Given the fever pitch of debate here over impeachment and ending the war, I had decided to hold off writing this diary until things calmed down—but that could be a long wait. The story begins when I visited the Reagan museum and library at Simi Valley CA. about a year ago. It was a beautiful drive once we were past the congestion of the LA freeways and were on the road to the hilltop site overlooking the glorious view.
With my interest in politics I was viewing the museum with a critical eye, seeing just what balance between the expected hagiography of the recently deceased President would be struck with the complex reality of his political career.
It didn't take me long to find out, and surprisingly the most glaring breach, to me at least, was not relating to the President, but his wife Nancy Reagan. Here's a short video, seen after the jump, from the introductory film that is shown to all who enter the museum.
The film gave a preview of the various exhibits and then........
Showing clips of Nancy Reagan the narrator said:
Meet the most admired first lady of the twentieth century, as a child, a hollywood actress, wife, number one fan, and life's parter to the president.
This diary is in no way intended to demean, defame or even criticize Nancy Reagan. I'm sure she did not write these words and may not even be aware of them. Her life story is interesting, and she was a steadfast supporter of her husband, especially during his failing health, which I consider something to admire. We all wish for partners who give us unconditional love to help face the assaults that life brings
This introduction to a facility that receives a certain amount of public funding, and is a repository of information about one of the most important national figures of our era, has an obligation to simple truth. "Most admired first lady....." That title belongs to someone else, whether the survey were to taken in this country or the world.
I had sort of forgotten about the museum video when a small article from the New York Times a few days ago, excerpted here, reminded me of it:
Fleeing Hitler and Meeting a Reluctant Miss Liberty
As the Statue of Liberty lurched into sight, Malvina Parnes felt a knot rise in her throat. It was Aug. 19, 1940, and she was 11, her skinny legs rooted to the heaving deck of the Quanza, a Portuguese cargo ship that 317 passengers had chartered to flee war-torn Europe.
Malvina was desperate to feel safe. She had been seasick every day of the 13-day voyage, and spent the nights wrapped in a blanket on the open deck, unable to bear the fetid, windowless bunker where her mother, her 3-year-old sister, Annette, and her aunt slept.
But New York offered no sanctuary. While 196 passengers, including 66 American citizens, got off, the other 121 passengers, nearly all of them Jews seeking political asylum, including Malvina and her family, were denied entry. Eighty-six of the 121 passengers were later turned away in Mexico, too, and to their horror, the captain was preparing to go back across the Atlantic.
Preparing to return to Europe, the Quanza stopped for coal in Virginia, where at least one despairing passenger threw himself overboard. (He swam to shore and was returned to the ship.) A lawyer managed to keep the ship in dock until Eleanor Roosevelt stealthily instructed a State Department official, against the wishes of the secretary of state, Cordell Hull, to arrange for everyone onboard to get visas.

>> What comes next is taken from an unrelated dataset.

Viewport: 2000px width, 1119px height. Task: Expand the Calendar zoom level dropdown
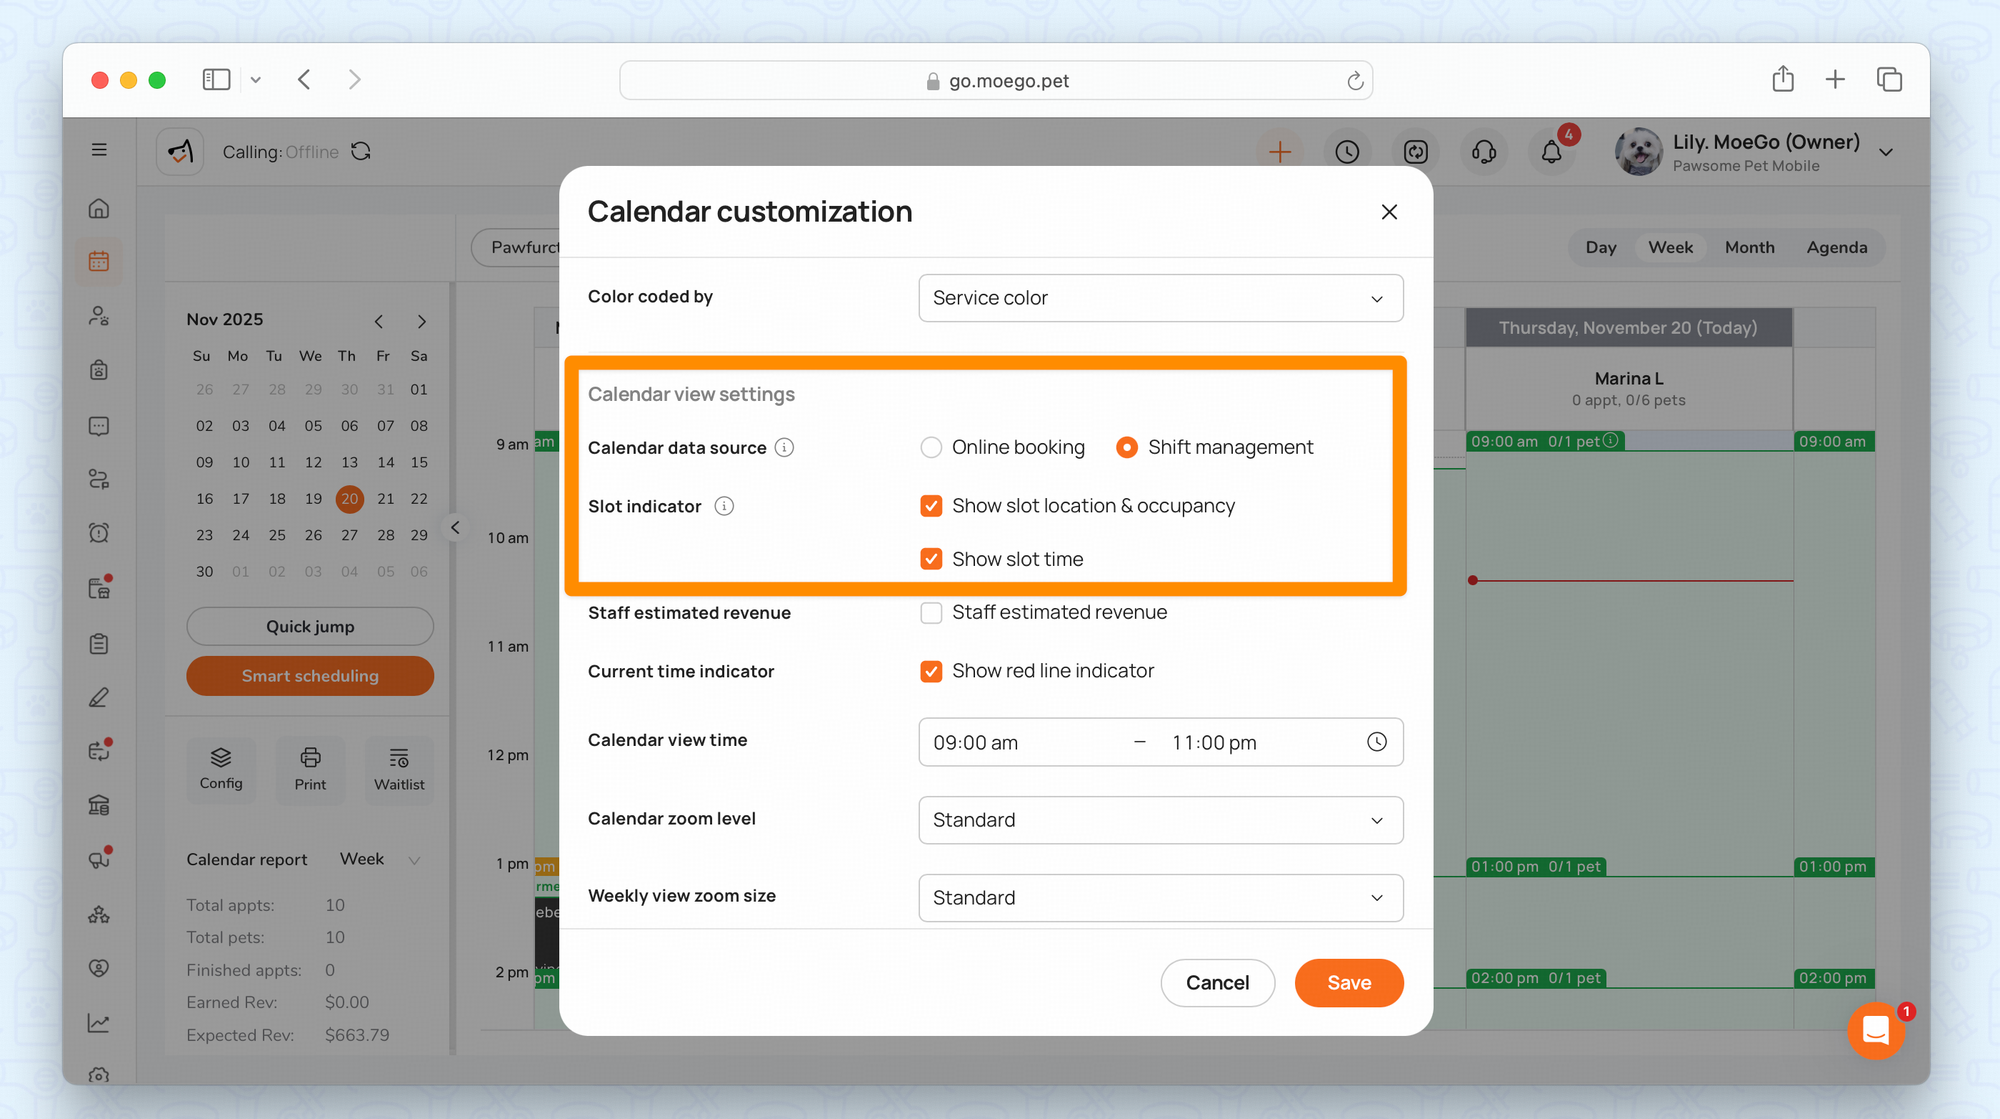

The refugees raced ashore and scattered.
Yes, it was this woman, this rather homely, awkward and unglamourous woman, who overruled the Secretary of State to allow these people to survive and to prosper in this country. This event, while being one of the minor achievements of Eleanor Roosevelt's illustrious life, does exemplify who she was as a human being. Her rescuing these people never made it to the papers. It served no political advantage to her husband or their party; rather it was motivated by nothing more than her sense of common humanity with all who face injustice--who suffer and live in fear.
Her husband was the realist, the man who had to calculate each move in the three dimensional chess board of national and global politics. He steeled himself to ignore the atrocities being done to Jews under Nazi domination, and to the injustices towards "Negroes" in this country. Eleanor was less concerned with these geopolitical constraints and said and did what she felt to be right. (Perhaps this would have merited her being a front pager here on Dailykos)
But her life work transcended sporadic bursts of heroism. When the United Nations was being created, she was the leader of the group assigned to draft the universal declaration of human rights. Now she became the politician, cajoling and convincing all parties to agree to principles that still stand today. Sadly, these principles are honored more in the breach than in universal adoption. Her ideals have never been realized, in a world that seems to be sinking deeper into human degradation with each passing decade.
When Time Magazine published their list of the 100 most important people of the twentieth century only a single First Lady was among the list.
Eleanor Roosevelt's life showed the potential of a single individual to affect the lives of many. Breaking the mold of her position, where being a proper hostess and avatar of style was all that was expected, she sought out the desperate, hungry and disenfranchised during national depression and world war. We in this country, along with the rest of the world, know well the name of "The most revered first lady of the twentieth century."
There is really no contest. The statement at the Reagan Library that this accolade belongs to another does more than distort history. It debases the humanitarianism epitomized by this amazing woman that reflects the highest ideals of our country.